Герой своего времени

    Материал для сайта http://valentin-pikul.ru/mini/geroy-svoego-vremeni.html/

    Итак, "Герой своего времени" - это небольшая, но глубокая история Валентина Пикуля, которая заставляет задуматься о том, что делает человека настоящим героем.

    Главный герой истории - солдат, который в ночь перед битвой в одиночку отправился на разведку. Он встретил местного жителя и понял, что он может предотвратить гибель многих людей, если узнает о том, где находится позиция врага. Он решил смело пойти на риск и отправился в путь.

    Но вражеские солдаты заметили его и начали его преследовать. Герой понимал, что ему грозит смертельная опасность, но он продолжал двигаться вперед, чтобы выполнить свою миссию. В конце концов, он смог добраться до позиции врага и передать информацию своим товарищам.

    История этого героя показывает, что настоящий герой - это не обязательно тот, кто сражается на поле боя. Герой - это человек, который готов рисковать своей жизнью ради других, для достижения благородных целей и задач.

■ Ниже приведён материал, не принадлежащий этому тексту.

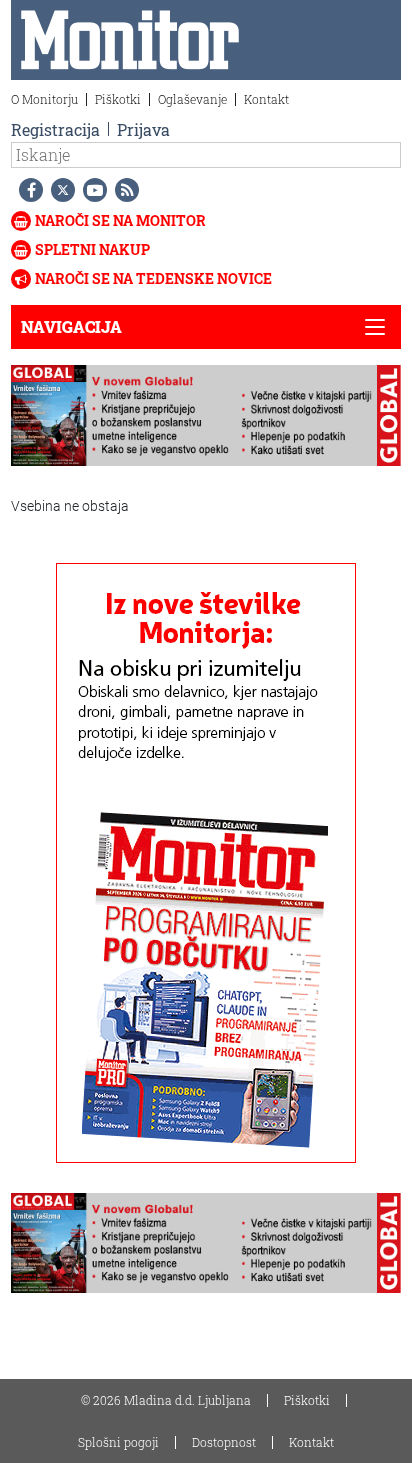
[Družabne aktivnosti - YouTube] (91, 190)
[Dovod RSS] (123, 190)
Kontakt (266, 99)
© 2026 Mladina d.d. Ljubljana (166, 1400)
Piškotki (118, 99)
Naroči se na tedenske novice (153, 278)
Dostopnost (224, 1442)
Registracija (55, 129)
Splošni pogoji (118, 1442)
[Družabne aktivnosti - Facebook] (27, 190)
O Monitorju (44, 99)
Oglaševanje (192, 99)
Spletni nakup (92, 249)
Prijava (143, 129)
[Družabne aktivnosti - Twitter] (59, 190)
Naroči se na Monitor (120, 220)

    Кроме того, "Герой своего времени" напоминает нам о том, что героизм может проявляться в разных сферах жизни - в работе, на спортивной арене, в личной жизни и т.д. Главное, чтобы человек был готов действовать и принимать решения, которые могут изменить ход событий в лучшую сторону.

    В целом, "Герой своего времени" - это история, которая напоминает нам о важности готовности к действию и настоящему героизму. Она показывает, что каждый из нас может стать героем, если будет готов рисковать и действовать в интересах других.

    Эта история также показывает, что герой может оказаться там, где его никто не ждет. Герой может быть обычным человеком, который просто делает то, что считает правильным в той или иной ситуации.

    Кроме того, "Герой своего времени" - это еще и пример того, что герой не всегда получает признание за свои действия. Героизм может остаться не замеченным и не оцененным другими, но это не делает его менее важным и значимым. Главное, что герой знает, что он сделал правильное дело и смог изменить что-то в лучшую сторону.

    Таким образом, "Герой своего времени" - это история, которая важна для каждого из нас. Она напоминает нам о том, что героизм может проявляться в самых разных ситуациях и что каждый из нас может стать героем, если будет готов действовать в интересах других и не бояться рисковать. Кроме того, история героя также показывает, что не всегда героизм получает признание и почести, но это не делает его менее важным.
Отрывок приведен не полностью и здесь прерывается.